Friends: Finch? Finch! Oh, my God! It's great to see you, James. Changed at all, Jim. Good to see you, pal. I didn't think you were gonna make it. Finch, how are you, man?
Finch: So, after my troubles in Beijing, I just moved to Dubai, and then I got all caught up in the world of underground baccarat. Spent the rest of '09 living with this African tribe. Oh, they made me an honorary tribesman.
Kev: Whoa, that looks like it hurt.
Finch: It looks like that because it did hurt, Kevin. Since then, I've just been biking through South America.
Jim: So, basically, you are the most interesting man in the world.
Vega: Let me guess, you guys are here for the reunion, huh?
Oz: You got it. Class of '99.
Vega: Haven't I seen you before?
Oz: Yeah, I'm on TV.
Vega: No, not you. You. 'Cause, your face, you're just so familiar. Yeah! Yeah, this is you, right?
Friends: Oh! Man, Nadia! More, more, you bad boy!
Jim: I swear I had these all taken down. How did you...

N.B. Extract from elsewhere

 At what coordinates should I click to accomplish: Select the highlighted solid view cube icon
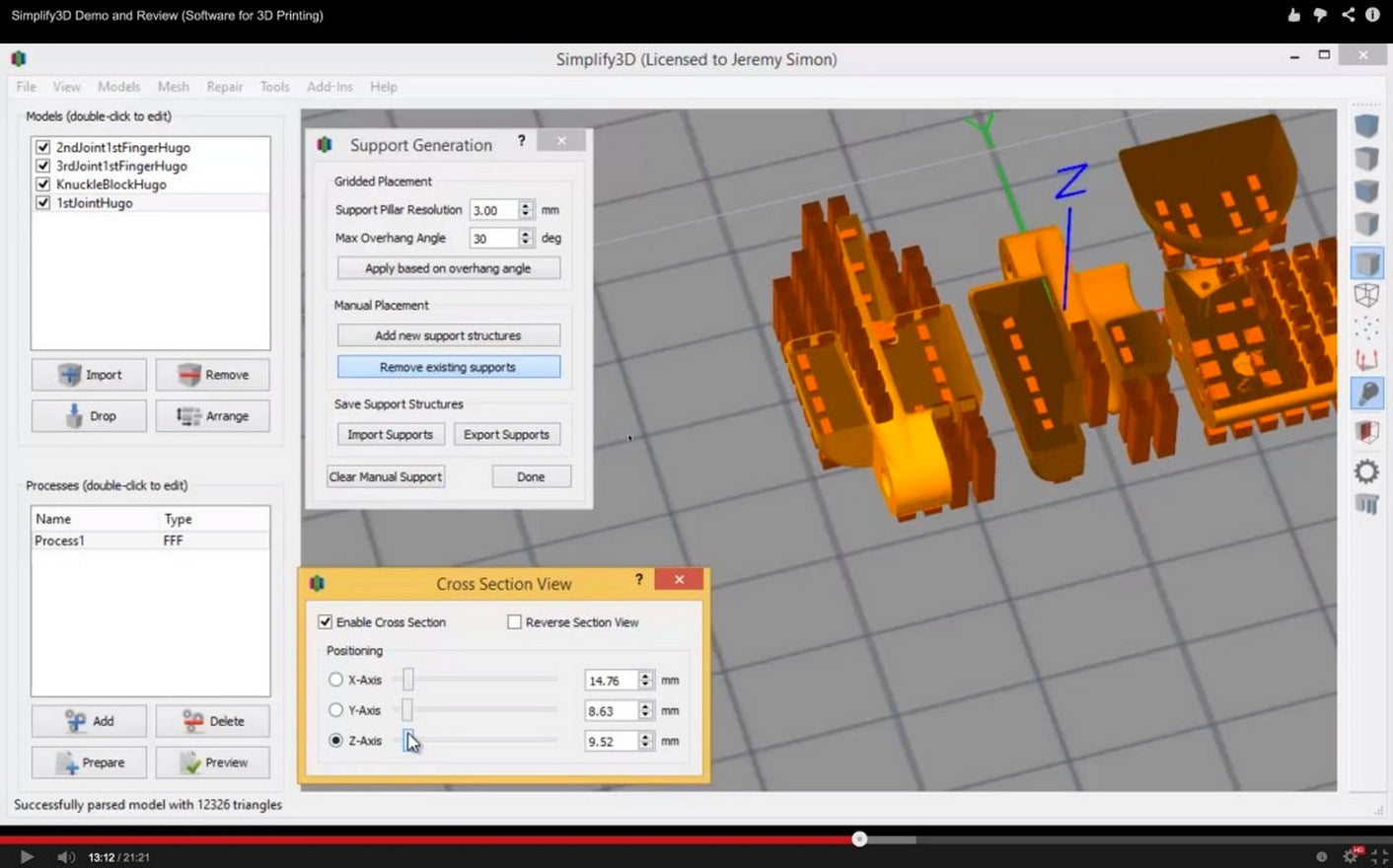pos(1367,261)
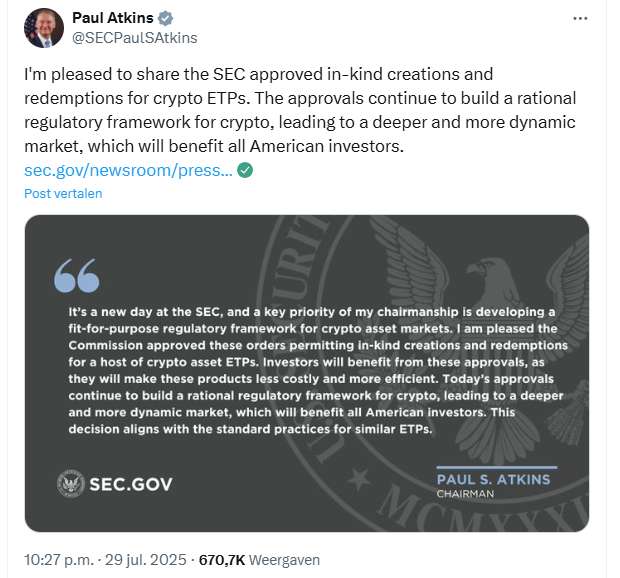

Finch: Oh, yeah. How many times did you pre-ejaculate again?
Vega: Oh, leave him alone. I bet you were all desperate virgins back then.
Finch: Selena Vega. That's Selena Vega in front of us.
Jim: Wait, wait, wait, Selena... Hold on, Michelle's friend from band?
Vega: You got it.
Jim: Oh, my God. I'm sorry I didn't recognize you. You look different.
Vega: Well, next round's on me, okay, guys?
Oz: Hey, that chick was in band?
Stifler: This is the first long weekend I have had in a while so I wanna make it count. I want the place spotless, and I want it filled with booze. And I wanna make sure you're not around on Sunday night, 'cause I plan on bringing some ass back from the reunion, and I wanna tap that without you there. You got it?
Mom: You know, first of all, Steven, it's my house. You're lucky I'm letting you stay here.
Stifler: Look, you wanted me to get a job, so I got one. At least let me have the house for the weekend.
Mom: My house, my rules. And as for tonight, if you don't wanna risk coming homeand seeing more of your mother than you'd like, I suggest you stay out late.
Friends: That was really...
Stifler: Hey, bar wench, can I get a Budweiser?
Friends: Beer down.
Stifler: What the fuck are you fuckers doing here?
Jim: You made it!
Stifler: Made what? What are you talking about? What do you mean?
Jim: We sent you an e-mail about getting together a couple of days before the reunion.
Kev: You know what? I must have put two F's in "Stifmeister."
Kev: I'm sorry.
Stifler: Two F's? You dumbass!
Stifler: Hey, Kevin, is that a pussy on your face?
Kev: Oh, come on!
Stifler: Yeah, yeah, yeah! Nice.
Oz: So, Stifler, you're looking sharp. What are you up to these days?
Stifler: I work at JBH Global.
Kev: Wow! That's a big-time firm.
Jim: What do you do over there?
Stifler: Oh, you know, investment stuff.
Finch: People wonder why our financial system's falling apart.
Stifler: Nice scarf. I see you finally came out of the closet.
Finch: How is your mother, Stifler?
Stifler: You stay away from my mom, shitbreak.
Oz: Okay, boys, the past is the past. We can bury the hatchet here, huh?
Stifler: Yeah, fuck it. Hey, short-shorts! A round of Jagerbombs for me and my boys!
Vega: Go fuck yourself, Stifler.
Stifler: How the hell does she know my name?